■ DEINE AUFGABE ■
Erkläre in ein bis drei Sätzen, warum das Insekt im Textauszug über die angeblich nummerierte Mücke eine Nummer auf dem Körper zu tragen scheint.

Es handelt sich nicht um eine Mücke, sondern um eine Birkenblattlaus, deren Muster zufällig wie eine Nummer aussieht.

Nun ist es also soweit: Bill Gates hat seine Impfmücken nummeriert und auf die Menschheit losgelassen. Oder auch nicht. Zuerst wollen wir aber erst einmal klären, um was es sich bei dieser Mücke handelt, die scheinbar eine Nummer auf dem Körper trägt – wenn es sich denn überhaupt um eine Mücke handelt… denn vielleicht ist es auch ein Nanobot. Oder etwas anderes!

Die scheinbar nummerierte Mücke

Hier ist das Video auf TikTok zu sehen:

@dyunh519yip1

♬ оригинальный звук – Timur

Und hier sehen wir es auf Twitter, kombiniert mit der Vermutung, dass Bill Gates etwas damit zu tun hat:

Natürlich wissen Experten *hüstel* auf Telegram sofort, worum es sich handelt: Es sind Nanobot-Mücken. Wozu sie eingesetzt werden, „kann jeder selber recherchieren“.

Nanobot-Mücken? Eher nicht.
Nanobot-Mücken? Eher nicht.

Die Herkunft des Videos

In dem Video hört man russische Stimmen, auch die Schrift in dem Video ist kyrillisch. Zu lesen ist „Ребят кто знает откуда цирфы на мошках“ („Leute, wer weiß, woher die Kreise auf den Mücken kommen“).

Einträge aus einer Sammlung:

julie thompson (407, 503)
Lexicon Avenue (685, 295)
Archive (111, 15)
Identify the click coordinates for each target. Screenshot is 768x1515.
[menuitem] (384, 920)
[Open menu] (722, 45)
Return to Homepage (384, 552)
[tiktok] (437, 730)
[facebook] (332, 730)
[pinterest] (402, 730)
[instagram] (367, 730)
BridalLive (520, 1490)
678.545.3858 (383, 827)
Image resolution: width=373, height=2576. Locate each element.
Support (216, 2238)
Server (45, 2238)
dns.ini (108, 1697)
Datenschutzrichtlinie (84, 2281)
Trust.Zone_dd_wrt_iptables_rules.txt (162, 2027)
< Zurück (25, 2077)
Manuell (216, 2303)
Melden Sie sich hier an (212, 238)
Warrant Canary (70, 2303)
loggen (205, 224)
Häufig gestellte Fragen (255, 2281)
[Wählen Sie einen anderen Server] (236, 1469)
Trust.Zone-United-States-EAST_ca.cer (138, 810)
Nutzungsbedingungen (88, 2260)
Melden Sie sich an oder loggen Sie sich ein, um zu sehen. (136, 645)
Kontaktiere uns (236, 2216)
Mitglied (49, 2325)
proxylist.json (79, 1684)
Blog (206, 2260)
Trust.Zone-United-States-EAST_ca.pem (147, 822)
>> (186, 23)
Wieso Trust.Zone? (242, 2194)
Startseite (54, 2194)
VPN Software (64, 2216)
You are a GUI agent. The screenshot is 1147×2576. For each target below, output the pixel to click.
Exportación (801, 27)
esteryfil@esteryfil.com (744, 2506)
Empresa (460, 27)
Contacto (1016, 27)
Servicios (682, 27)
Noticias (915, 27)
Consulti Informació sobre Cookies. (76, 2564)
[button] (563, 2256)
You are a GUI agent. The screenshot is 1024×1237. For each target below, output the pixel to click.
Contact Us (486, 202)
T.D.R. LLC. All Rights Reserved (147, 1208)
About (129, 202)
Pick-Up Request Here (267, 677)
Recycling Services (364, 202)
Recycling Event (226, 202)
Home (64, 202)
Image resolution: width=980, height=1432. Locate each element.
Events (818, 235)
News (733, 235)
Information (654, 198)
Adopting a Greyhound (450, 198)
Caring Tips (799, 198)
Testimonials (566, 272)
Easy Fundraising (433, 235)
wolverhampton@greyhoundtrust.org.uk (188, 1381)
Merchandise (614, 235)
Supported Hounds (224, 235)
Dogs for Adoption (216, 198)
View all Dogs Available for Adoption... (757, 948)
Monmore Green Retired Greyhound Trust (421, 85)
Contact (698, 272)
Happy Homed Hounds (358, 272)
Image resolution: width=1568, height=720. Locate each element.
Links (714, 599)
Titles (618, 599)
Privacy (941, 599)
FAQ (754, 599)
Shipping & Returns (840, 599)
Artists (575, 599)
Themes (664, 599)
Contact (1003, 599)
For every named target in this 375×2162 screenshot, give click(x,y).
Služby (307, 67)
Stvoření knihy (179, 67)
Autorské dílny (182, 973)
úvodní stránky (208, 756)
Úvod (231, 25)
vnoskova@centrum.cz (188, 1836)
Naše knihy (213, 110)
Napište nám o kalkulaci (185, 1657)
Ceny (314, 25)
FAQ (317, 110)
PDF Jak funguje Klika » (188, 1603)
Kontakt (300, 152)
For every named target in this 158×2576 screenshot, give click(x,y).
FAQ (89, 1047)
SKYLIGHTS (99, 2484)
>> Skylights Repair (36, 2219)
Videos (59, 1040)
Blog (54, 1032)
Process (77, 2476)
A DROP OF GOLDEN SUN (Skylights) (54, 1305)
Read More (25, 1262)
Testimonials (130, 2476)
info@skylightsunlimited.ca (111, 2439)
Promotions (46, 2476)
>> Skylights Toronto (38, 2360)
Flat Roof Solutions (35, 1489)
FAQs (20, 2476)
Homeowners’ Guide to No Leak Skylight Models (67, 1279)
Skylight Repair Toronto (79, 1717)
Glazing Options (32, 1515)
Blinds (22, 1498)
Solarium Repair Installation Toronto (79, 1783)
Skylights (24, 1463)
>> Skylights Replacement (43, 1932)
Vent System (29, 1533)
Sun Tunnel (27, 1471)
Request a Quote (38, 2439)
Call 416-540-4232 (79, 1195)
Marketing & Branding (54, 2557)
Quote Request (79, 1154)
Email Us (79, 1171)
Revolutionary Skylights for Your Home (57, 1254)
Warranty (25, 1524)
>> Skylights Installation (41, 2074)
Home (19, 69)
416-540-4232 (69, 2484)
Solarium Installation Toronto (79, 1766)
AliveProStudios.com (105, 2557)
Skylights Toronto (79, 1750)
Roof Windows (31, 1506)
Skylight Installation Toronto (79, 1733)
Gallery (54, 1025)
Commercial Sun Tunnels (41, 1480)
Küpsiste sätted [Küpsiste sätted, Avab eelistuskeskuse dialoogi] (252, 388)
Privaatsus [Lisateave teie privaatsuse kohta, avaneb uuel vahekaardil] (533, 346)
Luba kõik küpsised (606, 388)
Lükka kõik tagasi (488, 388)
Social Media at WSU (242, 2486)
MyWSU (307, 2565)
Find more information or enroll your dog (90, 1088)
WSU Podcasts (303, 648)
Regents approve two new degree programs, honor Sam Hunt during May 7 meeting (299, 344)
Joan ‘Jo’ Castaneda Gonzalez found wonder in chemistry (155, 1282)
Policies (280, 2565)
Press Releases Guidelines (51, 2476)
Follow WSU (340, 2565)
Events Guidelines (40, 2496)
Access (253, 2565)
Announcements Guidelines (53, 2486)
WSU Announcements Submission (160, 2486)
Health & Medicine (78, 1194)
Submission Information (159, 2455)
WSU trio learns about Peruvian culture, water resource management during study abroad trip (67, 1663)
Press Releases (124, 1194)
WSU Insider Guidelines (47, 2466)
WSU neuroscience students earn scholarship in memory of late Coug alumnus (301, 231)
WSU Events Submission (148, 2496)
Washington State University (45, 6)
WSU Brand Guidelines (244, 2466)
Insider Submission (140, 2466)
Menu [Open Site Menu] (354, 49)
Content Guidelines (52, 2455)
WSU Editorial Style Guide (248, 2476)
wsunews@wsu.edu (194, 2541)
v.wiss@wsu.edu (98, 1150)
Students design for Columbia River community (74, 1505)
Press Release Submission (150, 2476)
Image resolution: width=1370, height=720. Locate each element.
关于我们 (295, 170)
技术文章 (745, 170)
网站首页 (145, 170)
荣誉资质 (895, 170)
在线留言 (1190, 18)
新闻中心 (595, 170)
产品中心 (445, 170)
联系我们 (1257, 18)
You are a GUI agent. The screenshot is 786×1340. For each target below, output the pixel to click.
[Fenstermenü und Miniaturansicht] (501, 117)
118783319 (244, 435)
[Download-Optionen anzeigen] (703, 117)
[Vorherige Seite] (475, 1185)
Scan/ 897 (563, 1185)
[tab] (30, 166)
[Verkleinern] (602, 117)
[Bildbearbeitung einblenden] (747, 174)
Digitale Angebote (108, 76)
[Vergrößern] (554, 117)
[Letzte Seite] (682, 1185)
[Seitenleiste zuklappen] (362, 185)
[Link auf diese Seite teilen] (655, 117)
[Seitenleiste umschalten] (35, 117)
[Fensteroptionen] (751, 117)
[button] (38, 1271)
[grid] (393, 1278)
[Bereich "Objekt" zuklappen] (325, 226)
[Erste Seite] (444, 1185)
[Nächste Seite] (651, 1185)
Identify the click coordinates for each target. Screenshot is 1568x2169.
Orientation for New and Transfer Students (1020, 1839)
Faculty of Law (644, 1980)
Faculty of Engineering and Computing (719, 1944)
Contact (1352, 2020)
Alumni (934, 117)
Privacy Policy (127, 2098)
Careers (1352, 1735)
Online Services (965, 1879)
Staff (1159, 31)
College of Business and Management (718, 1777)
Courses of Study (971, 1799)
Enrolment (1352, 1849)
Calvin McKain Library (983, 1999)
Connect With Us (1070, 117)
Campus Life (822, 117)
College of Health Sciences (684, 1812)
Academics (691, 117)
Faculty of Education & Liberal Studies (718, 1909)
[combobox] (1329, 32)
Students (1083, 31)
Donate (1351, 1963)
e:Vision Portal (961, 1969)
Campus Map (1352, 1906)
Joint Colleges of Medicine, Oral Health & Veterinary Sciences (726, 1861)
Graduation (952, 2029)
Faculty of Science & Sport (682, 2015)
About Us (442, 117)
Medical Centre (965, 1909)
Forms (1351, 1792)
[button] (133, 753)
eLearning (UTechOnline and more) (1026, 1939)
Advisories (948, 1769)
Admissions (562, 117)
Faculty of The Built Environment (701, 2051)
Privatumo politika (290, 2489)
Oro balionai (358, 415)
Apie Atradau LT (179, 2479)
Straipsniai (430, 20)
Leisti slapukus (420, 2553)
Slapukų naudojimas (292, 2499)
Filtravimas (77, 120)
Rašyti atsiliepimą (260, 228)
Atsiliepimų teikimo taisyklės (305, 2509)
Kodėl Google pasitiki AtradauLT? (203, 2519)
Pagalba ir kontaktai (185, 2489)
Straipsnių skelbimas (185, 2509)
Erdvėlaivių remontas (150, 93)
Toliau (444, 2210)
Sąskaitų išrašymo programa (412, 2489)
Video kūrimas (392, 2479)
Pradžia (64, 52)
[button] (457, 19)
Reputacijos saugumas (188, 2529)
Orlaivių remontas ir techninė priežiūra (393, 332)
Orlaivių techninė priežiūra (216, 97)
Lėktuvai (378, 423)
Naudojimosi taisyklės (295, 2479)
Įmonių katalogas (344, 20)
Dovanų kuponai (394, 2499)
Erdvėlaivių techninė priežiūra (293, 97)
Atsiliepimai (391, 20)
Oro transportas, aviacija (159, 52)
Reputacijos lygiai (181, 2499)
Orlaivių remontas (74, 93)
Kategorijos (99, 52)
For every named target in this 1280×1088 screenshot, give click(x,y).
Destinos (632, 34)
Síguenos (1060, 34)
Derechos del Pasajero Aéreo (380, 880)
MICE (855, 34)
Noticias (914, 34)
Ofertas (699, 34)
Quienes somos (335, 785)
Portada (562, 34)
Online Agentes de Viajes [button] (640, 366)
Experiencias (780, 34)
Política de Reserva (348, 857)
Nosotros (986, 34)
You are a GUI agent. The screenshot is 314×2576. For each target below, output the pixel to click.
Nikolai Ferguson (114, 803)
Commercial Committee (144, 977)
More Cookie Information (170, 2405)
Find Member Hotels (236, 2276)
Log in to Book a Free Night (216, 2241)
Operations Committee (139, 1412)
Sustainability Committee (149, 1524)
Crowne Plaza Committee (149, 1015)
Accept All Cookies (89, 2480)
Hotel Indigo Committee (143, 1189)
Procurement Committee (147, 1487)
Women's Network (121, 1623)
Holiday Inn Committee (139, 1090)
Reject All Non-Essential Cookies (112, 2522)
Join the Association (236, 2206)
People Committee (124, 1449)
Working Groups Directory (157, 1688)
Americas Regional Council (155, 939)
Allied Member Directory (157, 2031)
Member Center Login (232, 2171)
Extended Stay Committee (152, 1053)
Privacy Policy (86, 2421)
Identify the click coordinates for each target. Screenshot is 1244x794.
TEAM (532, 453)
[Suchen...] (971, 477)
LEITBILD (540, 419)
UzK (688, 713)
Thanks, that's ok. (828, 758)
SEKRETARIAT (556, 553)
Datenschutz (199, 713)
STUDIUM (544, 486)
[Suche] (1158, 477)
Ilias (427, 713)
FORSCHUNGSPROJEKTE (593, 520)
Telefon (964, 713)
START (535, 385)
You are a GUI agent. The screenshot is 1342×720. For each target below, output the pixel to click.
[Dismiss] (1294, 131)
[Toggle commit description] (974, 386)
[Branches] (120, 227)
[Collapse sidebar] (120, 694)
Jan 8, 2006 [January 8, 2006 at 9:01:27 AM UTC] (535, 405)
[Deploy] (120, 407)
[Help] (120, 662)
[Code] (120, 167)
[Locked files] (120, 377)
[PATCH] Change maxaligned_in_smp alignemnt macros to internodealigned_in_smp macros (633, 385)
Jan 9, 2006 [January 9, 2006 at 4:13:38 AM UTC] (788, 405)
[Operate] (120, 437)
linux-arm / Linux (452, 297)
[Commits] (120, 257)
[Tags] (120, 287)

■ LÖSUNG ■
Laut Text ist das Insekt keine Mücke, sondern eine Birkenblattlaus. Ihr Muster sieht nur zufällig wie eine Nummer aus.